In the reply, give back exactly the lines from the one with "This screenshot has width=708, height=676." through the last line of the records, without pictures.

----- RECORDS FOR THIS TASK -----

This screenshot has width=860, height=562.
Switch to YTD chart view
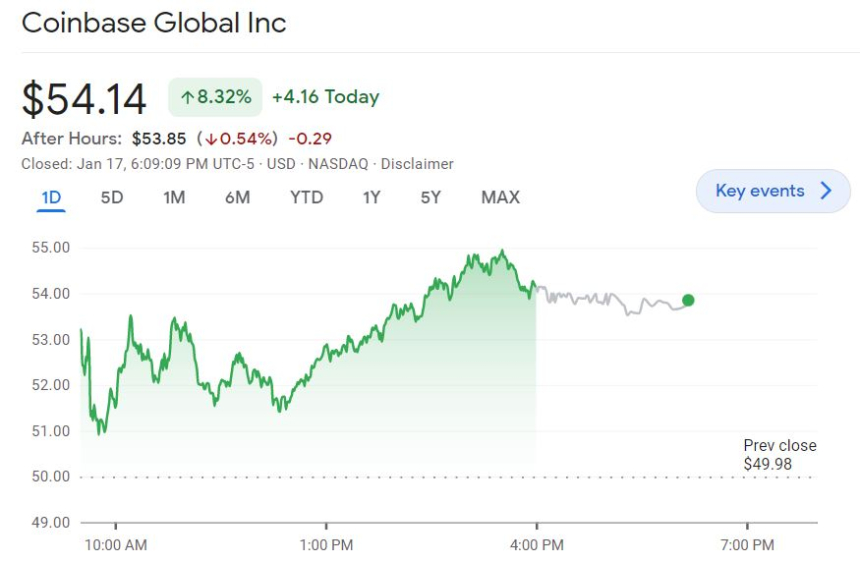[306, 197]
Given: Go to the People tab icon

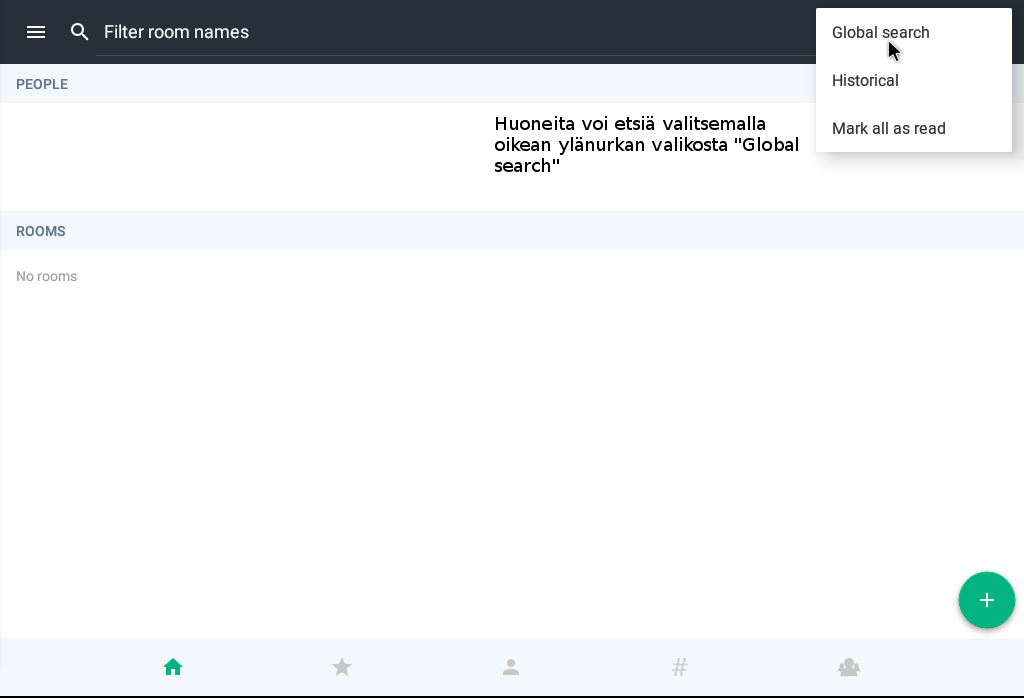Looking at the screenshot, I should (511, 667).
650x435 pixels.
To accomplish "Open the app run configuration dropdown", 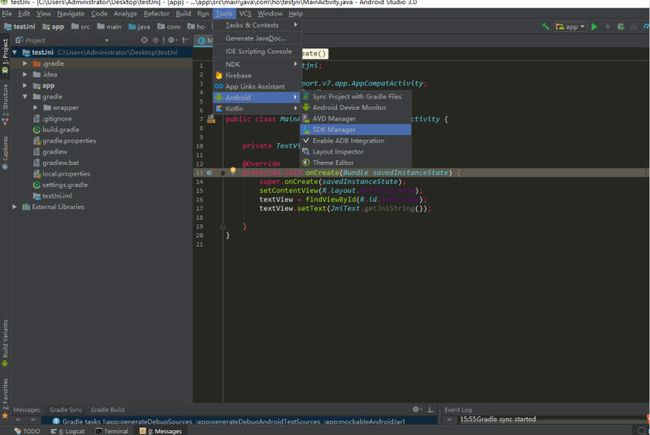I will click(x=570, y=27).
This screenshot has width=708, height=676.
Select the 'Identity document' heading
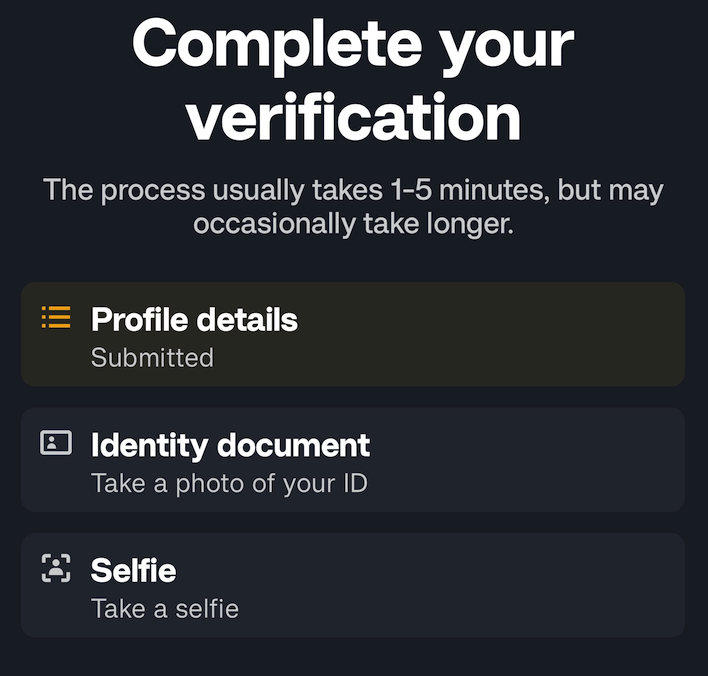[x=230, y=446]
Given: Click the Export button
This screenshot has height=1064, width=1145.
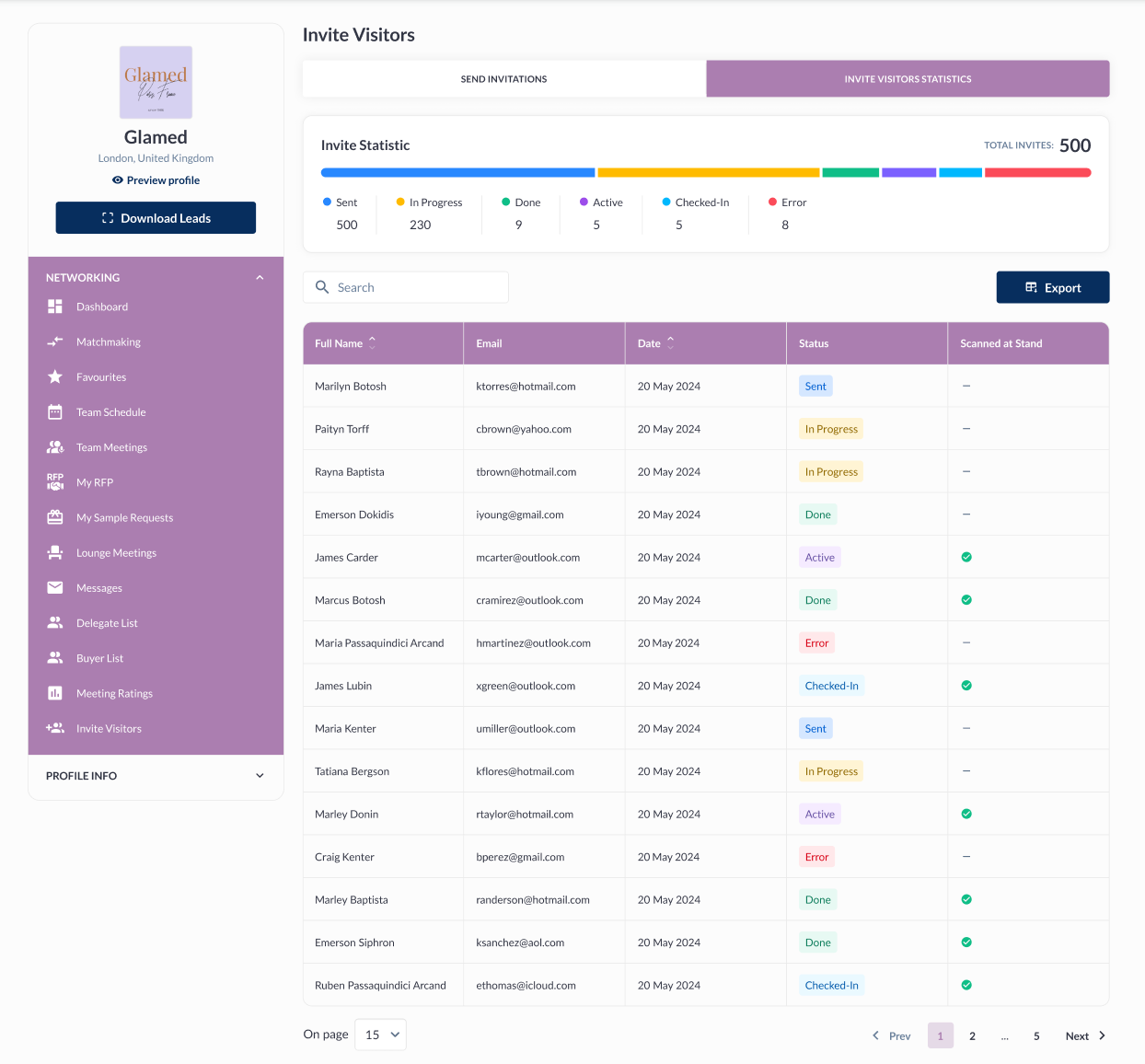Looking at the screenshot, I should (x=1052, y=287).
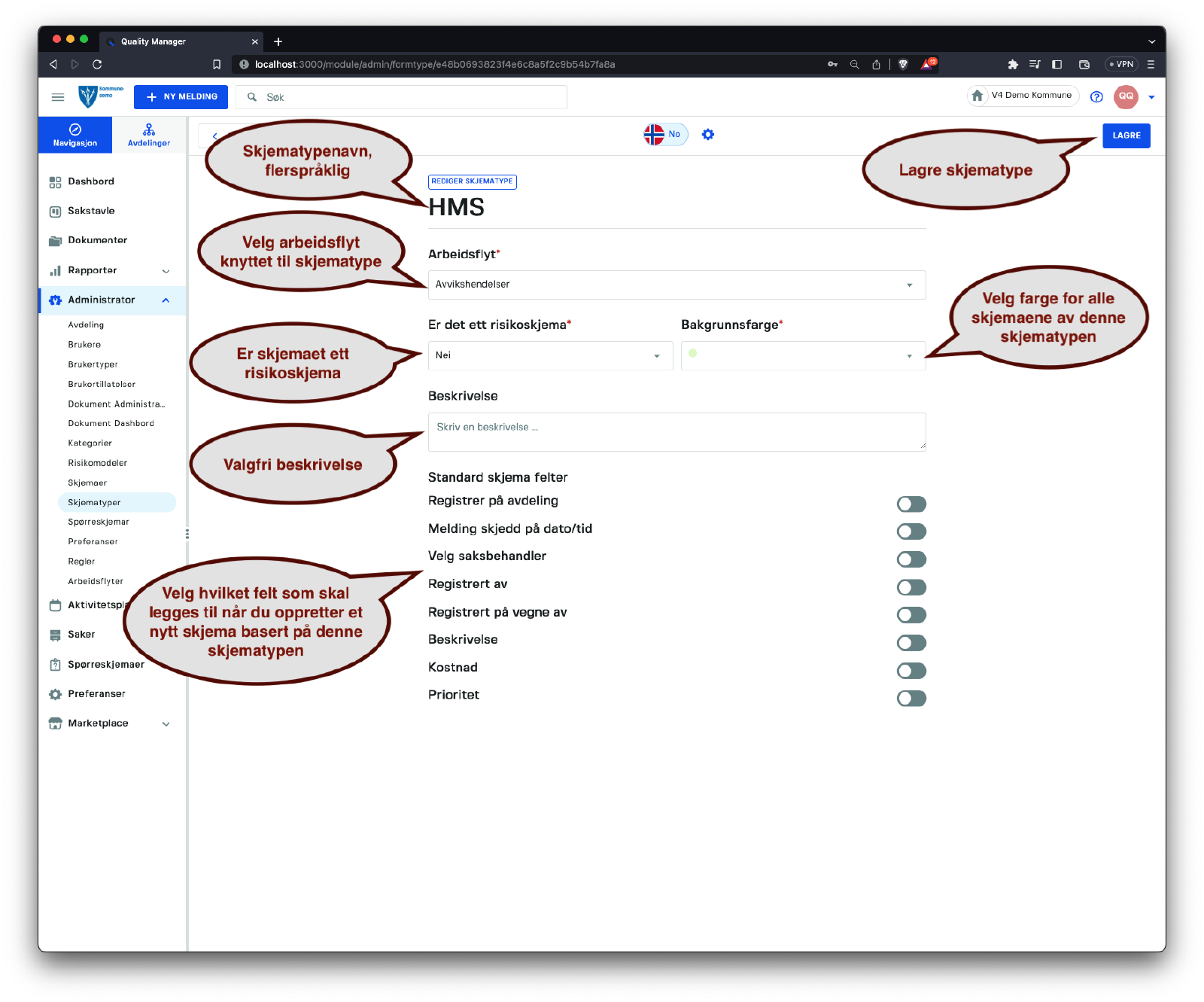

-----

YOUR RESPONSE:
This screenshot has width=708, height=676.
Select the 'Identity document' heading
[x=230, y=446]
Given: Click the Export button
This screenshot has height=1064, width=1145.
Looking at the screenshot, I should (x=1052, y=287).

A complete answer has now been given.